ЗАДАНИЕ » В какой город, согласно тексту о судьбе Котошихина, он был прикомандирован к русскому посольству во время мирных переговоров со шведами в 1657 году?

ИСХОДНЫЙ ТЕКСТ »
⁂
Историческая драма русского европеизма | страница 18
От поколения к поколению просвещенность и интеллектуальная развитость русских европейцев неизменно возрастает. Наряду с этим процессом дает о себе знать и другой — усвоение основ западноевропейской жизни выходцами из плебейских сфер. Свидетельство тому — судьба Григория Карповича Котошихина (ок. 1630–1667), автора известной книги “О России в царствование Алексея Михайловича”. Знаменательное обстоятельство: именно это сочинение послужило Белинскому непосредственным поводом для написания цикла статей, известных под общим заглавием “Россия до Петра Великого” (1841) и, по сути дела, представлявших собою первый манифест западничества. Безвестный писец, затем подьячий в Посольском приказе, Котошихин во время мирных переговоров со шведами в 1657 году был прикомандирован к русскому посольству в Дерпте под начало вышеупомянутого А.Л.Ордина-Нащокина. Познав шведские нравы во время поездки в Ревель в 1660 году, Котошихин начинает смотреть на московские порядки критически. Между тем в Москве его отец по доносу соседей был несправедливо обвинен в краже, за что у него самого (не у отца, а у сына!) отобрали дом и выгнали на улицу жену, что было немыслимо в тогдашней Европе и оказывалось вполне в порядке вещей в России. Чувство собственного достоинства у Котошихина было сильно уязвлено, а духовной силы для того, чтобы усмирить бунт оскорбленной личности, еще не было, как и не могло быть на данном этапе индивидуализации. Поэтому он становится шведским шпионом, а затем бежит в Польшу, но после безуспешных попыток служить тамошнему королю в войне против России поселяется в Стокгольме, где, подобно Воину Нащокину, не находит себе места и погибает глупейшим образом — во время пьяной драки66. Любопытно, однако, что у Котошихина бунт против московского “плюгавства” с позиции оторвавшегося от почвы энтузиаста Запада выражается в самой естественной для русского человека форме общественного и личного протеста — в форме литературного высказывания. Между строк его на первый взгляд протокольного отчета о разных сторонах жизни Московского царства пробивается горькая саркастическая усмешка человека, вкусившего от плода познания и отвергнутого своими “безгрешными”, “благонравными” соотечественниками.
⁂
ИСХОДНЫЕ ДАННЫЕ »
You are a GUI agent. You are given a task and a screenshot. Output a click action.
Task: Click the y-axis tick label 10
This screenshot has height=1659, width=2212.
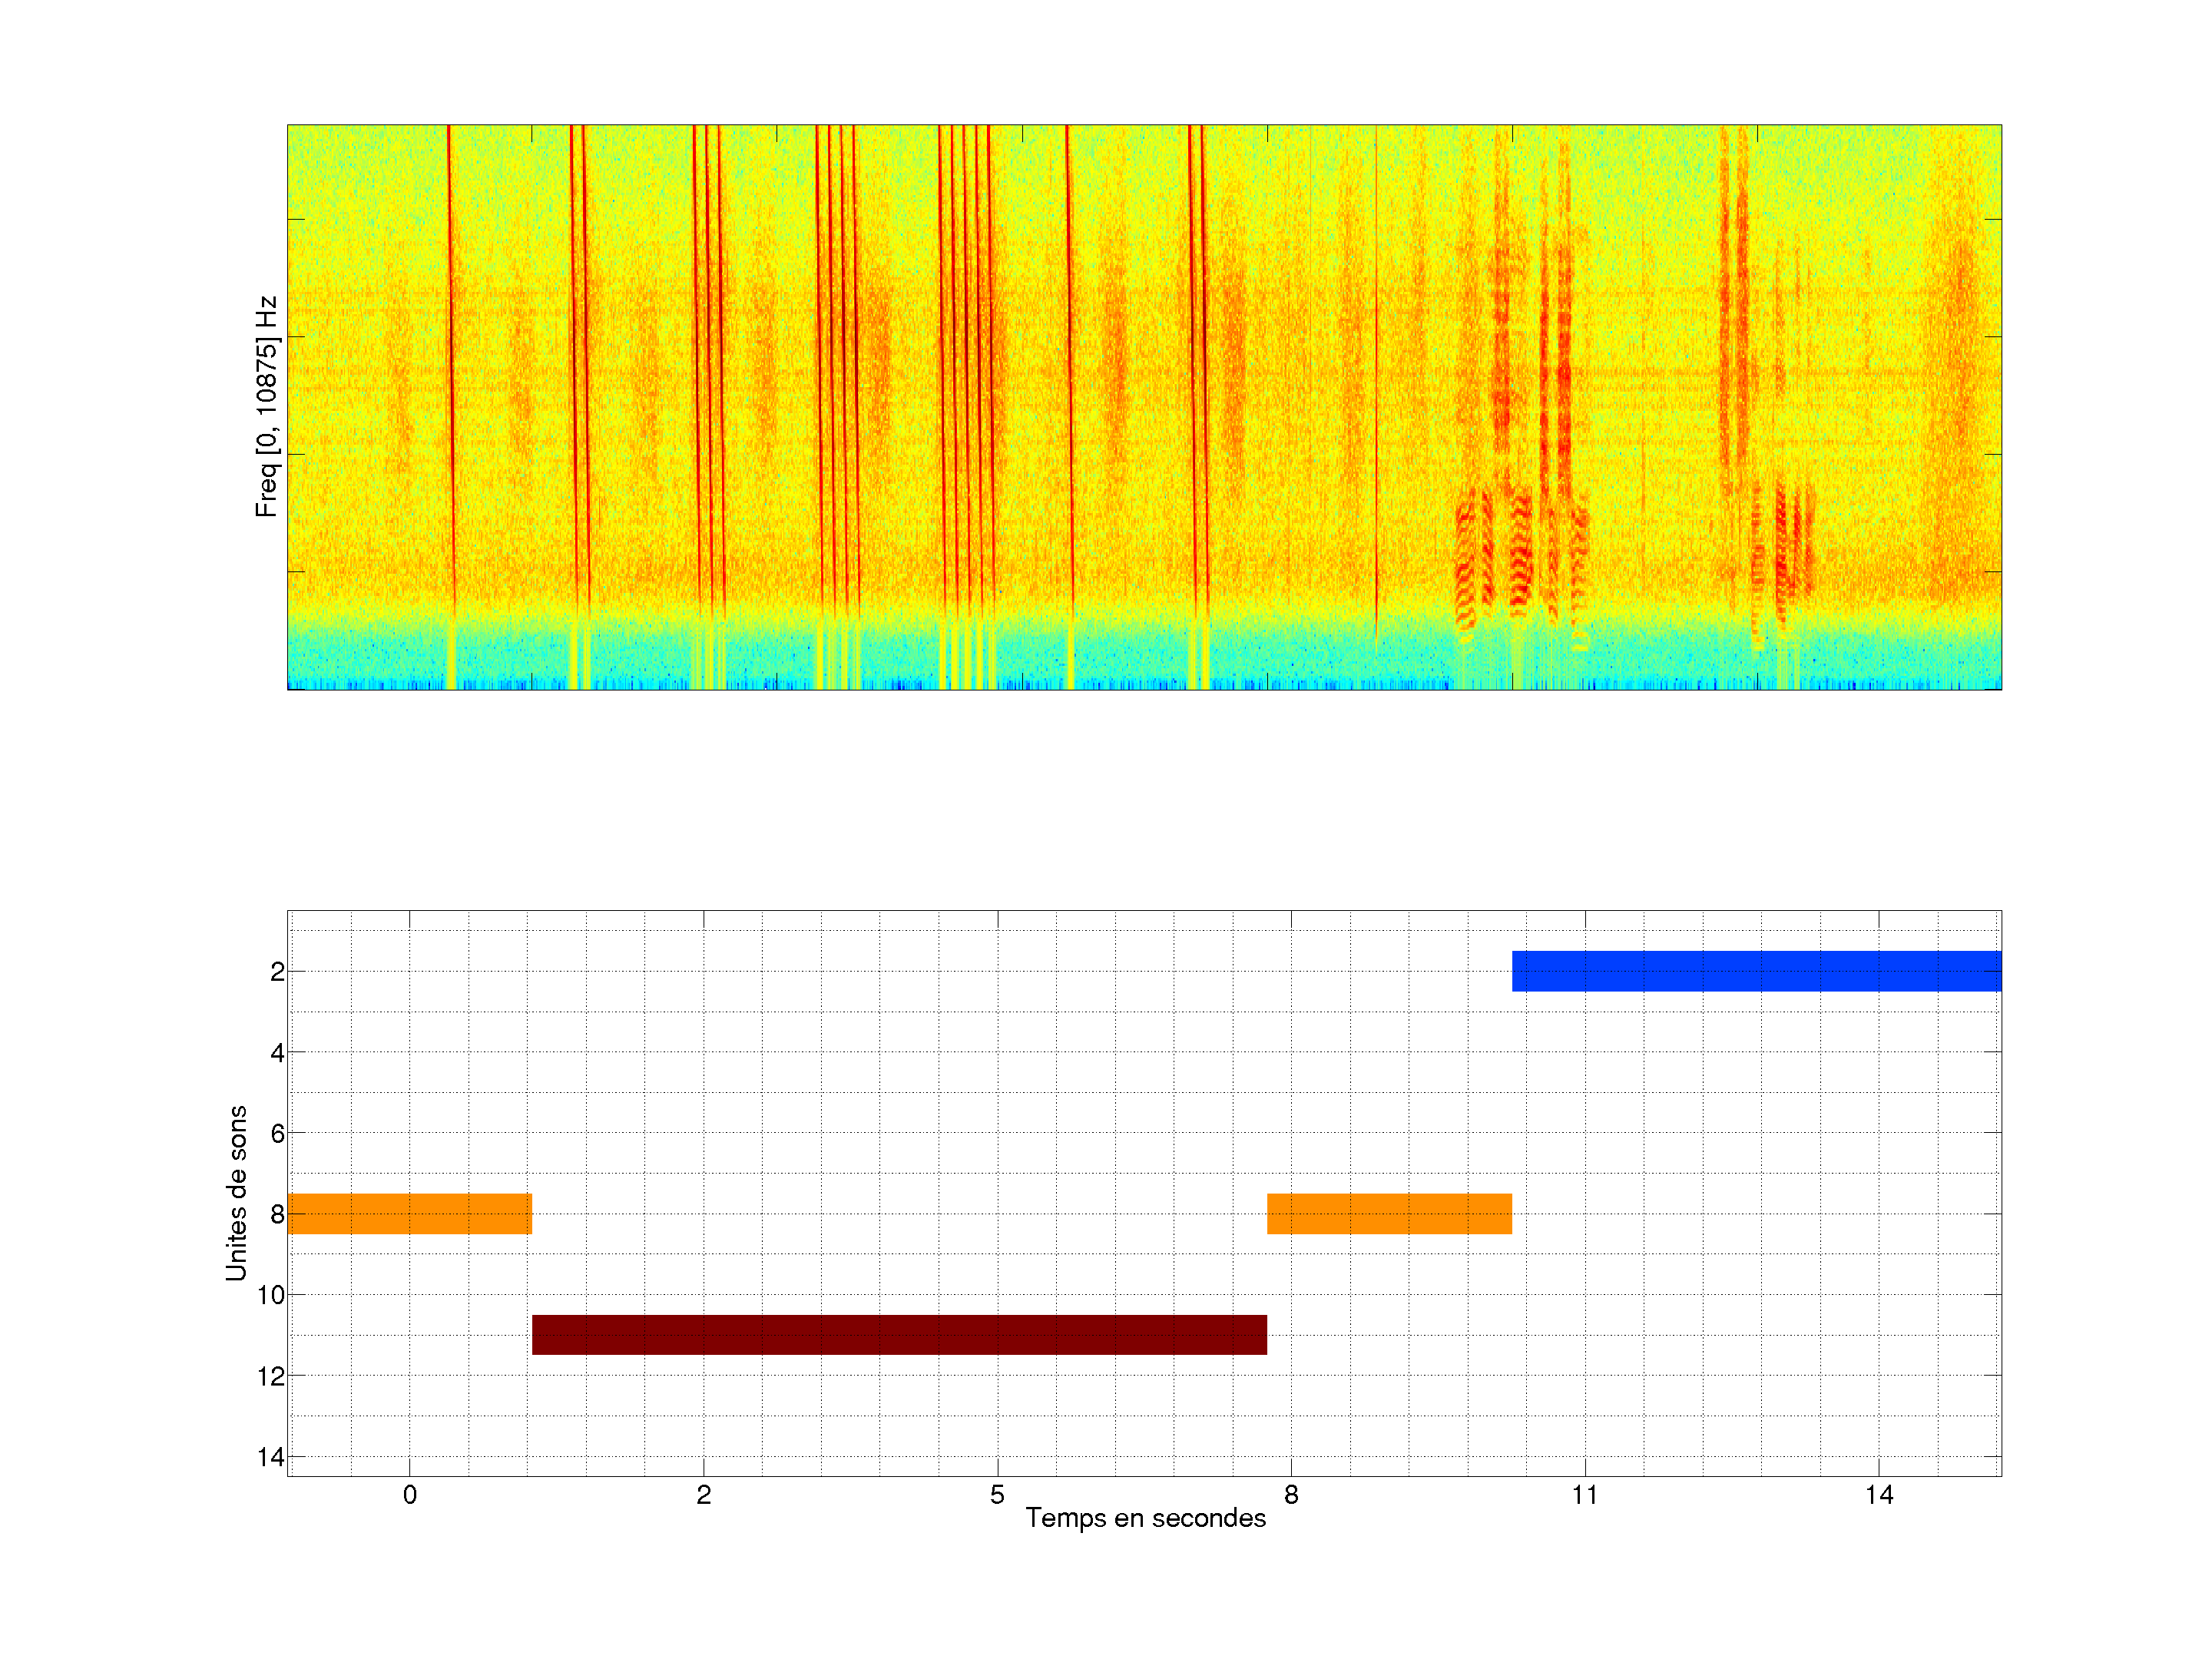tap(271, 1295)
⁂
ПРАВИЛЬНЫЙ ОТВЕТ » В Дерпт.